Format Specification

A PEtab SciML problem extends the version 2 PEtab standard to accommodate hybrid models (SciML problems) that combine machine learning (ML) and mechanistic components. In PEtab SciML, the only supported ML models are neural networks (NNs). Three new file types are introduced by the extension:

  1. Neural Network Files: Files describing NN models.

  2. Hybridization Table: Table for assigning NN inputs and outputs.

  3. Array Data Files: HDF5 files for storing NN input data and/or parameter values.

PEtab SciML further extends the following standard PEtab files:

  1. Mapping Table: Extended to describe how NN inputs, outputs and parameters map to PEtab entities.

  2. Parameters Table: Extended to describe nominal values and priors for NN parameters.

  3. Problem YAML File: Extended to include a new SciML field for NN models and (optionally) array data.

All other PEtab files remain unchanged. This specification explains the format for each file that is added or modified by the PEtab SciML extension.

High Level Overview

The PEtab SciML specification is designed to keep the mechanistic model, ML model, and PEtab problem as independent as possible while linking them through the hybridization and/or condition tables. In this context, mechanistic models are typically defined using community standards like SBML and are commonly simulated as systems of ordinary differential equations (ODEs). In this specification, the terms mechanistic model and ODE are used interchangeably. Essentially, the PEtab SciML approach takes a PEtab problem involving a mechanistic model and supports the integration of ML inputs and outputs.

PEtab SciML supports two classes of hybrid models:

  1. Pre-initialization hybridization: The ML model is evaluated during the pre-initialization stage of each PEtab experiment (as defined in the PEtab v2 specification ). This means ML model inputs are constant, and the ML model assigns parameter values and/or initial values in the ODE model prior to model initialization and simulation.

  2. Simulation hybridization: ML inputs and outputs are computed dynamically over the course of a PEtab experiment (i.e., during simulation). This means the ML model appears in the ODE right-hand side (RHS) and/or in observable formulas.

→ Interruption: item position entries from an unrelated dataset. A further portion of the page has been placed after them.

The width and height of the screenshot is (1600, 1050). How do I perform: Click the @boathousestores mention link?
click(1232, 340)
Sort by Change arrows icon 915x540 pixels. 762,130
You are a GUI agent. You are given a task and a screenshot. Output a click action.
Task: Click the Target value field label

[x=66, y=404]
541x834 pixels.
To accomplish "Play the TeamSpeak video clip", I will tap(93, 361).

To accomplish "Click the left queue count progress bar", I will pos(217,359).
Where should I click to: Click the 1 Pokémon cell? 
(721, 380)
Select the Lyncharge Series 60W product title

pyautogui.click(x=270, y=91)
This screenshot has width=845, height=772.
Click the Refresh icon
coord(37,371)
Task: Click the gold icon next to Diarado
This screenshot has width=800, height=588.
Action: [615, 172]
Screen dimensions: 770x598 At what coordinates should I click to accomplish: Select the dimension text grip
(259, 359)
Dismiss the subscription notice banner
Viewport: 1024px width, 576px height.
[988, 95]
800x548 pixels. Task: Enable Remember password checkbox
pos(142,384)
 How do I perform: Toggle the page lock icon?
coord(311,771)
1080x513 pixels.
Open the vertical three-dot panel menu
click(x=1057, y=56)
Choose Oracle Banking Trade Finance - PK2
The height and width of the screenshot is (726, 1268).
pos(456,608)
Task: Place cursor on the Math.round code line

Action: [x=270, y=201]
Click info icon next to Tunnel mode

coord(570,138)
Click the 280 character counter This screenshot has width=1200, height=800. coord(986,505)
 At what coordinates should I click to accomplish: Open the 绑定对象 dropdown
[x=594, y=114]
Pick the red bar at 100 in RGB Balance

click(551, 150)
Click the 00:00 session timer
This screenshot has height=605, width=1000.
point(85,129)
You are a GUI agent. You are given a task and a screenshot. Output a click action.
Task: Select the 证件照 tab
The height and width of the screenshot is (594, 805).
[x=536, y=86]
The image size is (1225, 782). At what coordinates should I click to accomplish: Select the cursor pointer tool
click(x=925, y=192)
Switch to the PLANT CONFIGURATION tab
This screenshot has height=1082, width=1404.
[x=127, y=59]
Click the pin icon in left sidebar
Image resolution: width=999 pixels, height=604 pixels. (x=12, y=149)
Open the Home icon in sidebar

A PEtab SciML problem can also include multiple ML models. Aside from ensuring that models do not conflict (e.g., by sharing the same output), no special considerations are required. Each additional ML model is included just as it would be in the single ML model case.

NN Model Format

The NN model format is flexible, meaning models can be provided in any format compatible with the PEtab SciML specification. Additionally, the petab_sciml library provides a NN model YAML format that can be imported by tools across various programming languages.

Regardless of format, a NN model must consist of two parts to be compatible with PEtab SciML:

  • layers: Defines the NN layers, each with a unique identifier.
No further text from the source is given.